::: RECORDS

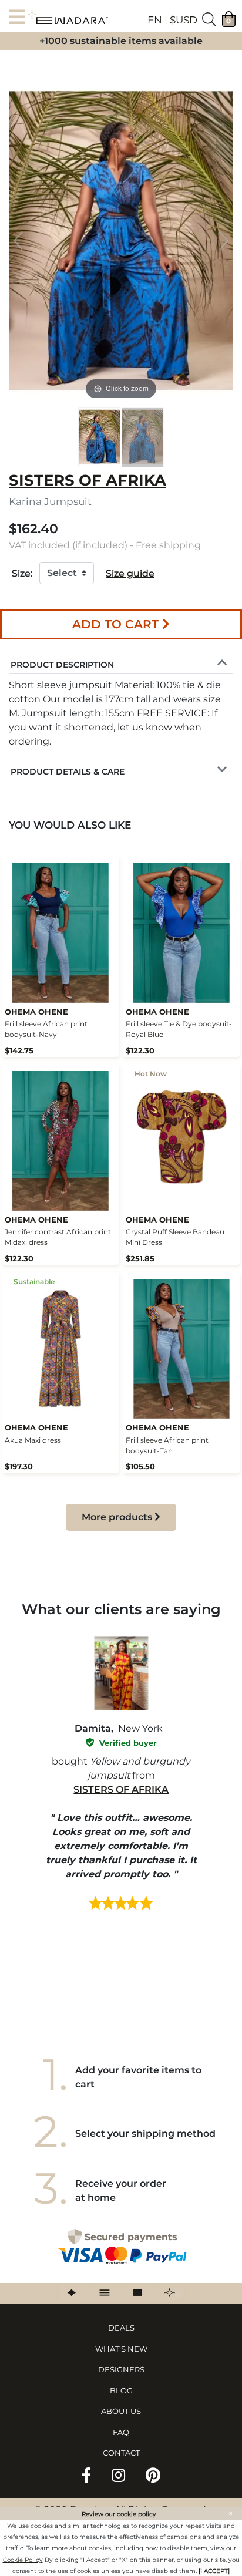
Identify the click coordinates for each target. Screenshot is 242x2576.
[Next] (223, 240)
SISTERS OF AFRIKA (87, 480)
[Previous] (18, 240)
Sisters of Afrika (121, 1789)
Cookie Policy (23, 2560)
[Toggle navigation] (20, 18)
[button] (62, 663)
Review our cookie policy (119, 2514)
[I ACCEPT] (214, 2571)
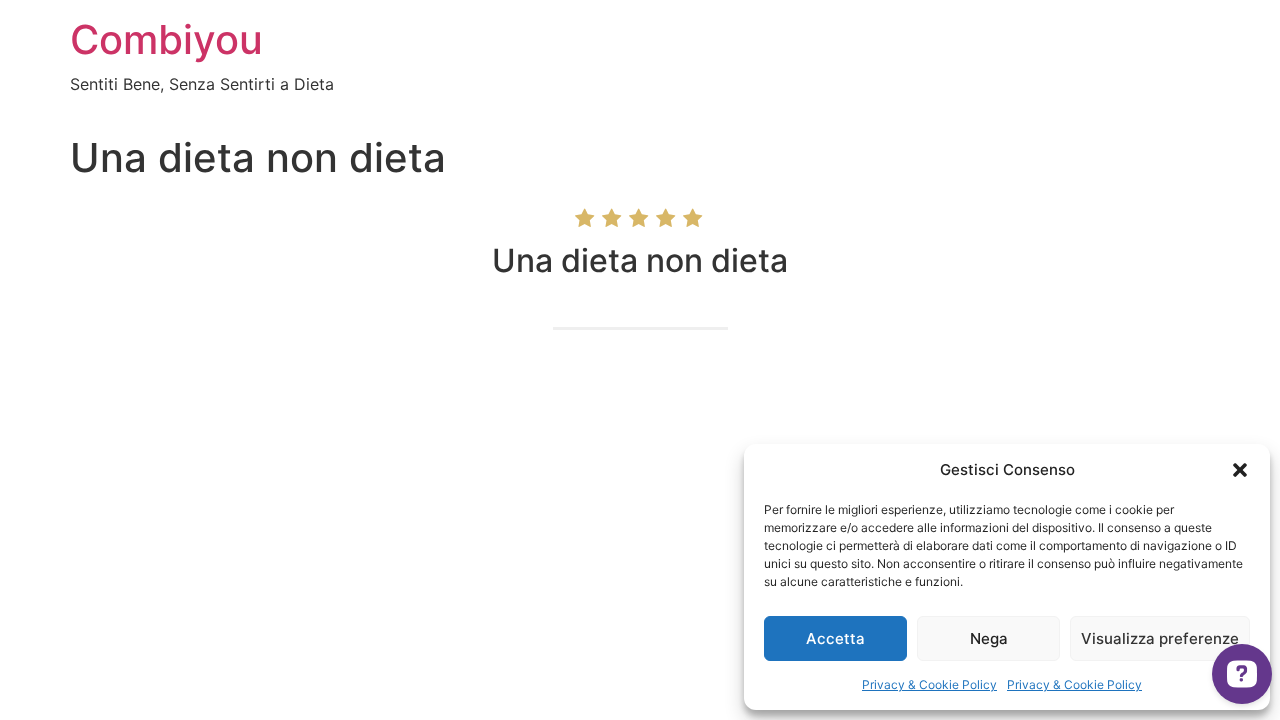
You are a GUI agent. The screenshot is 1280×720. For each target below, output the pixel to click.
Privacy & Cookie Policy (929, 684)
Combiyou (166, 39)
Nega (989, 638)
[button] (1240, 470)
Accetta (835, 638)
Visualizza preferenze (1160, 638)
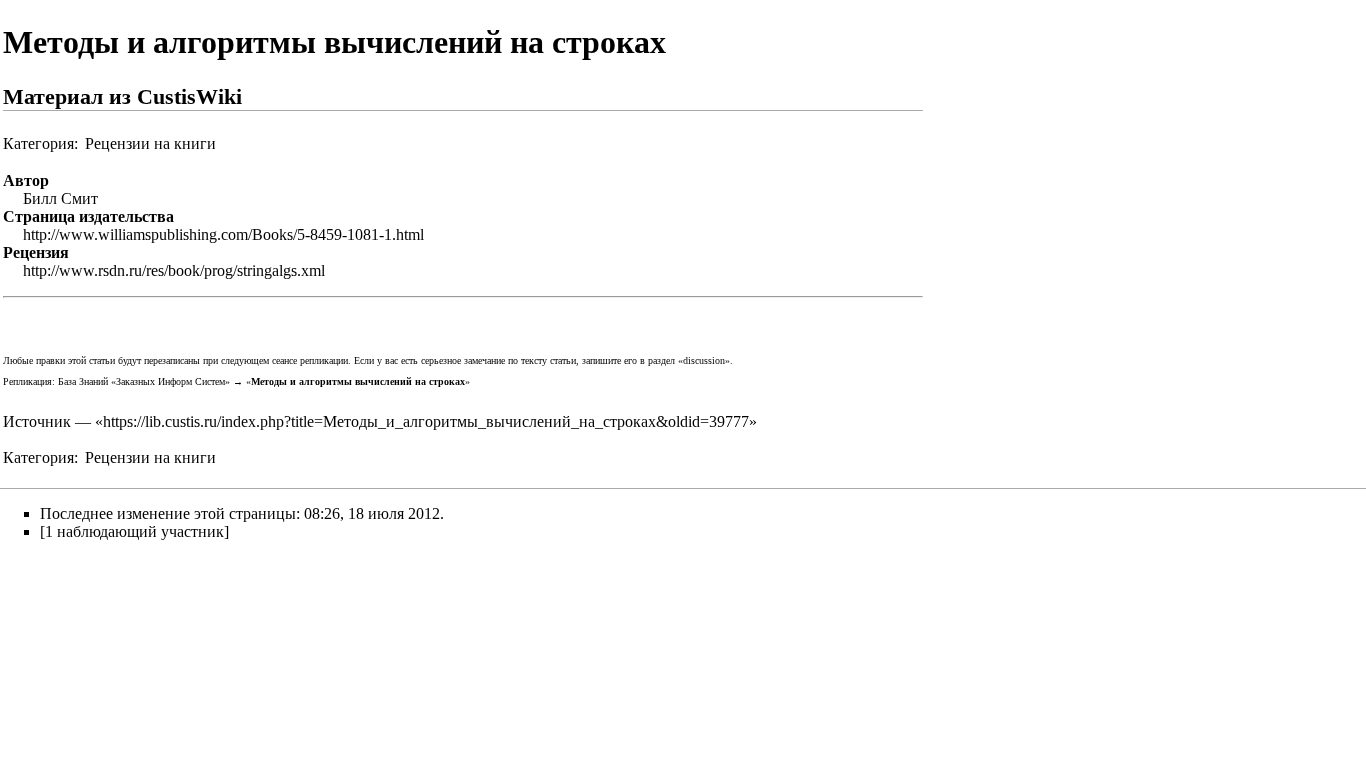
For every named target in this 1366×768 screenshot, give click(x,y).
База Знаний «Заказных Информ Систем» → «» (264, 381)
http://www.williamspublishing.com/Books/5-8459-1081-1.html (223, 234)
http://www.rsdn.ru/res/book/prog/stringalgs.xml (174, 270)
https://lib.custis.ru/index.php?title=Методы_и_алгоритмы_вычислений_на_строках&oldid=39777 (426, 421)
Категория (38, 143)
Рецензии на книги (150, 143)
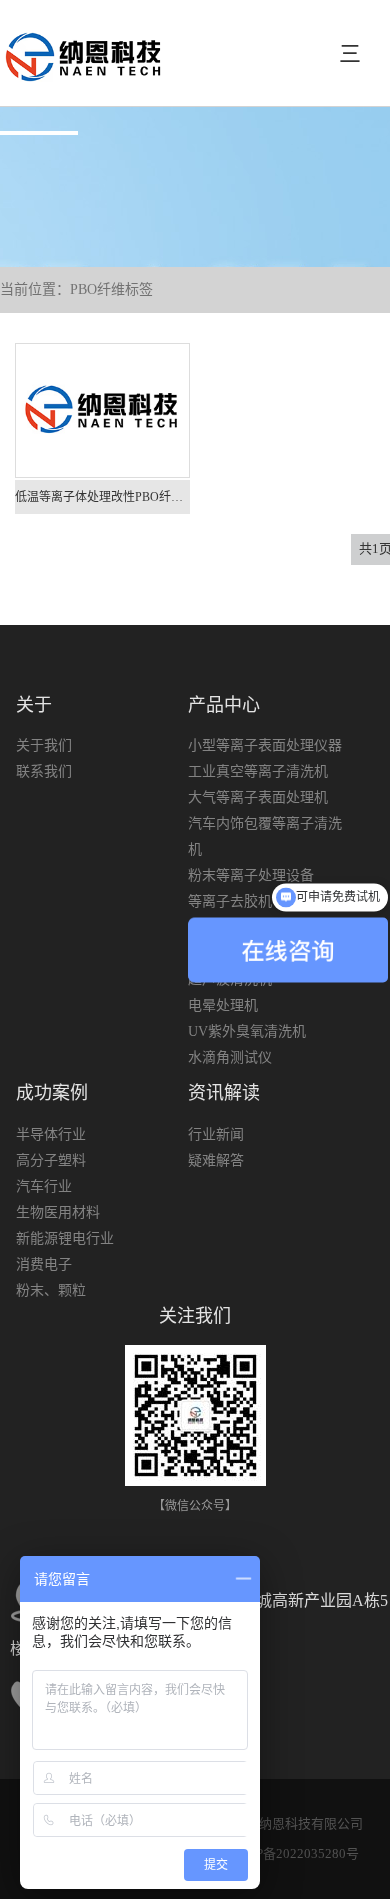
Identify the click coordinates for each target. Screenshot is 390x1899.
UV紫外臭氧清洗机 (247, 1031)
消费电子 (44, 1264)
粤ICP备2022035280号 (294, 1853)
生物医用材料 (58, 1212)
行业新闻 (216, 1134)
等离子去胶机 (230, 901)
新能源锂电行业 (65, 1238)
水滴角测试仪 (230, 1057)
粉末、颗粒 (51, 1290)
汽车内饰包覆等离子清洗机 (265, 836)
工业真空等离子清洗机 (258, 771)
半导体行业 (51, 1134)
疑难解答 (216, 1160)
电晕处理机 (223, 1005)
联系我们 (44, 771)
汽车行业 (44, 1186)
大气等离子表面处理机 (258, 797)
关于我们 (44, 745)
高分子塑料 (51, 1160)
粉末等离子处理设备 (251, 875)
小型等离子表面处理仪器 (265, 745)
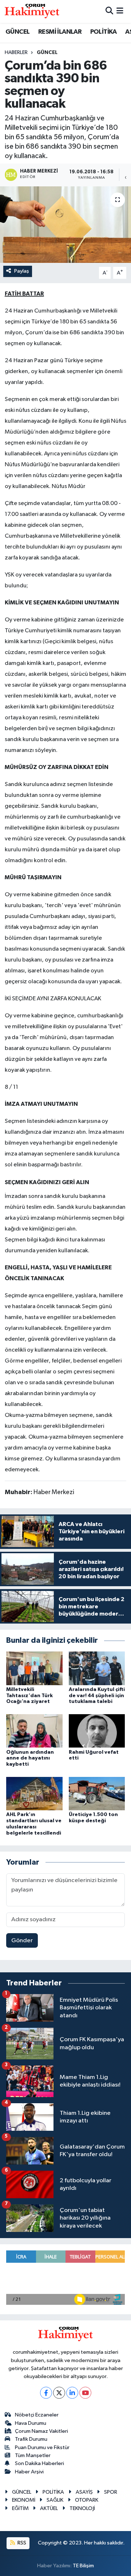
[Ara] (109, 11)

::::::
::: RECORDS

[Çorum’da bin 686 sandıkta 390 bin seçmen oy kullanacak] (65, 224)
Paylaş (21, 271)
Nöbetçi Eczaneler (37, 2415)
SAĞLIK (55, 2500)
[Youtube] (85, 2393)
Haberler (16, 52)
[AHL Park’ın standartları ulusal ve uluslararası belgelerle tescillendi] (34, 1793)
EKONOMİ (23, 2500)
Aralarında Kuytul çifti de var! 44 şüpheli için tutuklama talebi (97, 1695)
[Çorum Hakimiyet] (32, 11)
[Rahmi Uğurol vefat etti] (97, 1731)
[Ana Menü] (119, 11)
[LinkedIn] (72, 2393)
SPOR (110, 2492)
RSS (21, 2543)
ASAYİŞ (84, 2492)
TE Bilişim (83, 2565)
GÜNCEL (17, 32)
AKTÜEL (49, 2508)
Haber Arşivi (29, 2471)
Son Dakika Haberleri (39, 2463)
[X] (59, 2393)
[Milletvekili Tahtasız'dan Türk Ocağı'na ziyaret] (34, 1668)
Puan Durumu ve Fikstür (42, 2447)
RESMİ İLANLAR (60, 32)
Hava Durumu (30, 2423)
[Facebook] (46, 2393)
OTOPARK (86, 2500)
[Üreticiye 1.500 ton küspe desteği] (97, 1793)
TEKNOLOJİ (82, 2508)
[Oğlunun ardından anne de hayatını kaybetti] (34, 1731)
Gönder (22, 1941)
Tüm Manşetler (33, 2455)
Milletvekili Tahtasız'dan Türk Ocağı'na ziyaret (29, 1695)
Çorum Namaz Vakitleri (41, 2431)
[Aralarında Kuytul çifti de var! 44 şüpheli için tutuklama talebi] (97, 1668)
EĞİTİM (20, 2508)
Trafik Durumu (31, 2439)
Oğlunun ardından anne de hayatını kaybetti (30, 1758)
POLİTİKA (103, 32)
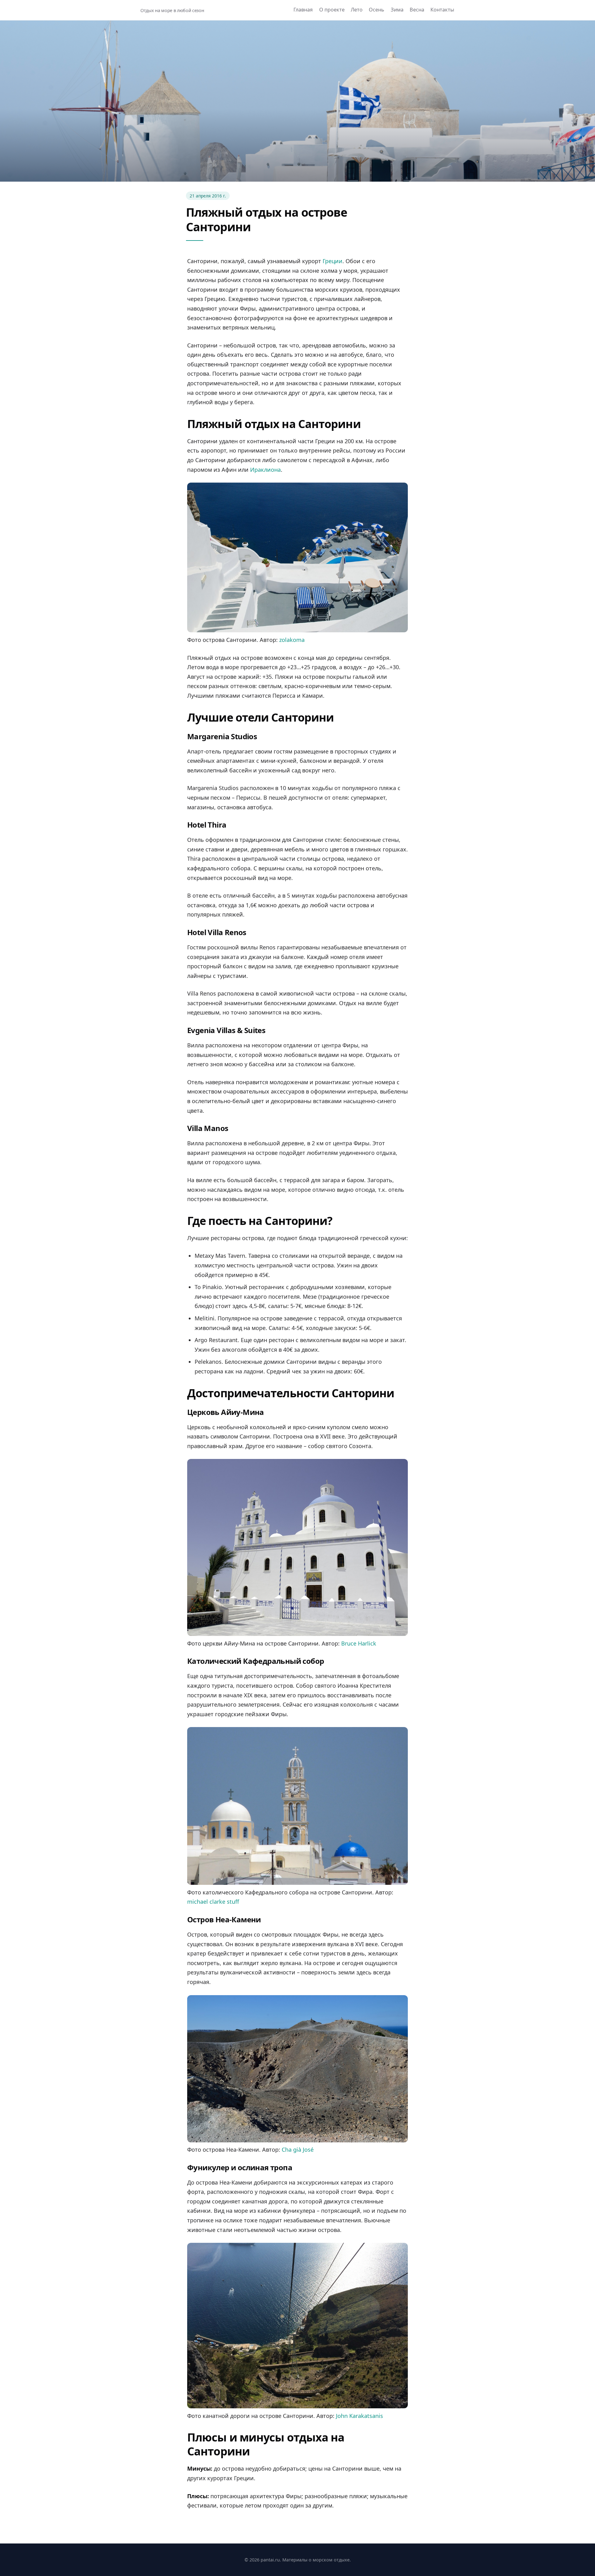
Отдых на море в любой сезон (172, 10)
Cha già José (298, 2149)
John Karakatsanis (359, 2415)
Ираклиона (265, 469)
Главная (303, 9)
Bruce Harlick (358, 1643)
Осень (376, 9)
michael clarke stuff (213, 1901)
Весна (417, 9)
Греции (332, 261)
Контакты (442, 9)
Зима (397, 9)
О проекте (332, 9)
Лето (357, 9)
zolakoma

::::::

**WORK ORDER:** Write back the stretch of lines above that begins with the line holding "水滴角测试仪 (230, 1057)" and ends with the line holding "[Ara] (109, 11)", both included, exactly as written. Pictures stay out.

**SOLUTION TO THIS TASK:**
水滴角测试仪 (230, 1057)
粉末、颗粒 (51, 1290)
汽车内饰包覆等离子清洗机 (265, 836)
工业真空等离子清洗机 (258, 771)
半导体行业 (51, 1134)
疑难解答 (216, 1160)
电晕处理机 (223, 1005)
联系我们 (44, 771)
汽车行业 (44, 1186)
大气等离子表面处理机 (258, 797)
关于我们 (44, 745)
高分子塑料 (51, 1160)
粉末等离子处理设备 (251, 875)
小型等离子表面处理仪器 (265, 745)
[Ara] (109, 11)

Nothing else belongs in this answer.